Hi,
While working on a project, I deciding to make execution time measurements by reading the mcycle register. The result was mediocre and after investigation it seems that function calls are the problem.
I created a small project to test that out :
/* Copyright 2019 SiFive, Inc */
/* SPDX-License-Identifier: Apache-2.0 */
#include <stdlib.h>
#include <stdio.h>
#include <stdint.h> /* for uinptr_t */
#include <time.h>
#include <metal/cpu.h>
#include <metal/machine.h>
#include <metal/csr.h>
uintptr_t cycle_s, cycle_e;
int main() {
int x =0;
cycle_s=( unsigned int *)malloc(sizeof( unsigned int));
cycle_e=( unsigned int *)malloc(sizeof( unsigned int));
METAL_CPU_GET_CSR(mcycle, cycle_s);
int b =fun(x);
METAL_CPU_GET_CSR(mcycle, cycle_e);
printf(" Elapsed time = %lu clock cycles or %lu microseconds \r\n",(unsigned )(cycle_e-cycle_s),(unsigned )(cycle_e-cycle_s)/16);
free(cycle_s);
free(cycle_e);
return 0;
}
with fun a trivial function described in fun.c :
/*
* fun.c
*
* Created on: 21 Jul 2023
* Author: baf
*/
#include <stdio.h>
#include <stdint.h>
#include <time.h>
#include <metal/cpu.h>
#include <metal/machine.h>
#include <metal/timer.h>
#include <metal/led.h>
#include <metal/csr.h>
extern uintptr_t cycle_s, cycle_e;
int fun(int a ){
// METAL_CPU_GET_CSR(mcycle, cycle_s);
a ++;
//METAL_CPU_GET_CSR(mcycle, cycle_e);
return a;
}
When measuring the elapsed time inside the fun(), it of course only take 4 clock cycles.
However measuring the elapsed time inside main gives 2414 clock cycles.

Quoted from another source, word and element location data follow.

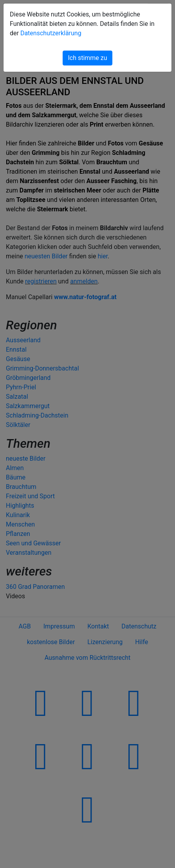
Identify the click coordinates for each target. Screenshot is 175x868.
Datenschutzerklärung (51, 33)
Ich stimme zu (87, 58)
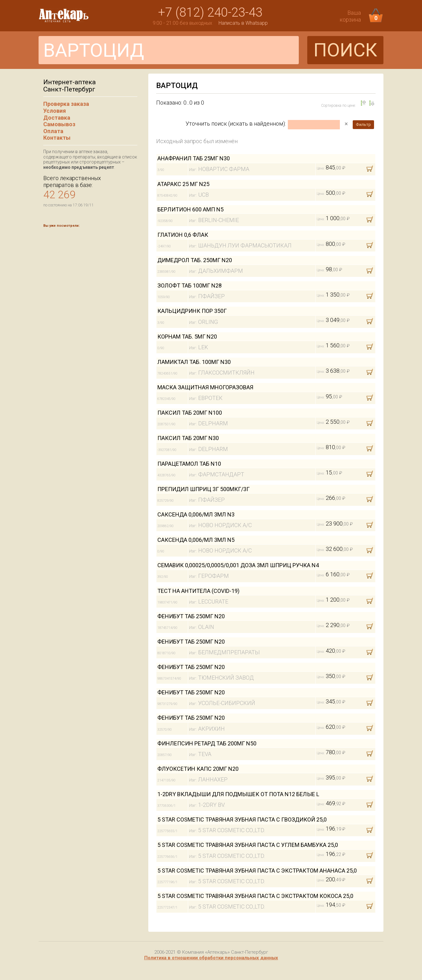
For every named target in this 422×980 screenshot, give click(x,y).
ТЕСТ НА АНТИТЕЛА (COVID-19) (198, 591)
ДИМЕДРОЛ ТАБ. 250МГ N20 (195, 260)
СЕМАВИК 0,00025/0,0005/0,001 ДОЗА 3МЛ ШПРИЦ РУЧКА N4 (238, 565)
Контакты (57, 137)
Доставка (57, 118)
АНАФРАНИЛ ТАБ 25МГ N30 (193, 158)
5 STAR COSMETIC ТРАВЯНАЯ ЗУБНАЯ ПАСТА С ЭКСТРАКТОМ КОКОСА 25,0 (255, 896)
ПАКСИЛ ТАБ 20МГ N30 (188, 438)
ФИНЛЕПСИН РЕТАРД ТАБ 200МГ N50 (207, 743)
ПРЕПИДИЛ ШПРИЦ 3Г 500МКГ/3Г (203, 489)
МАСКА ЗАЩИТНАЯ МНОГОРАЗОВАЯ (205, 387)
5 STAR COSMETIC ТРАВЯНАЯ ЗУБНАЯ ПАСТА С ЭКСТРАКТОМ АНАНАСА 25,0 (257, 870)
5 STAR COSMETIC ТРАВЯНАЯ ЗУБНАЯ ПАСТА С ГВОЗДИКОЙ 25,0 (242, 819)
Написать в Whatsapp (243, 23)
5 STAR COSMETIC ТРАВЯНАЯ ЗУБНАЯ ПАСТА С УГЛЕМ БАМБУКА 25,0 (248, 845)
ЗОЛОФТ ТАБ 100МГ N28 (189, 285)
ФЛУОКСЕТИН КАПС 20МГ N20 (198, 768)
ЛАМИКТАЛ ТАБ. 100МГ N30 (194, 362)
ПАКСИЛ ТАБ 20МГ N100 (190, 412)
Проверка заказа (66, 104)
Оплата (53, 131)
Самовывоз (59, 124)
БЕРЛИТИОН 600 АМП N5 (190, 209)
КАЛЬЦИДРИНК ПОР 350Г (192, 311)
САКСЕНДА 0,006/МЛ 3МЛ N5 (196, 540)
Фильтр (363, 124)
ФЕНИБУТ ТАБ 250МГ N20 (191, 616)
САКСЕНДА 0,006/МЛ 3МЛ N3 (196, 514)
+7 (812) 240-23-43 (210, 12)
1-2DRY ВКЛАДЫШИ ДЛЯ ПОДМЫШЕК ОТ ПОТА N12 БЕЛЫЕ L (238, 794)
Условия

I did not see any extra instructions in disassembly nor a jump to the interrupt handler or anything when going step by step with the debugger. I have no idea what happens during these thousands of clock cycle
If anyone has already experimented this issue or has any ideas, I would be grateful.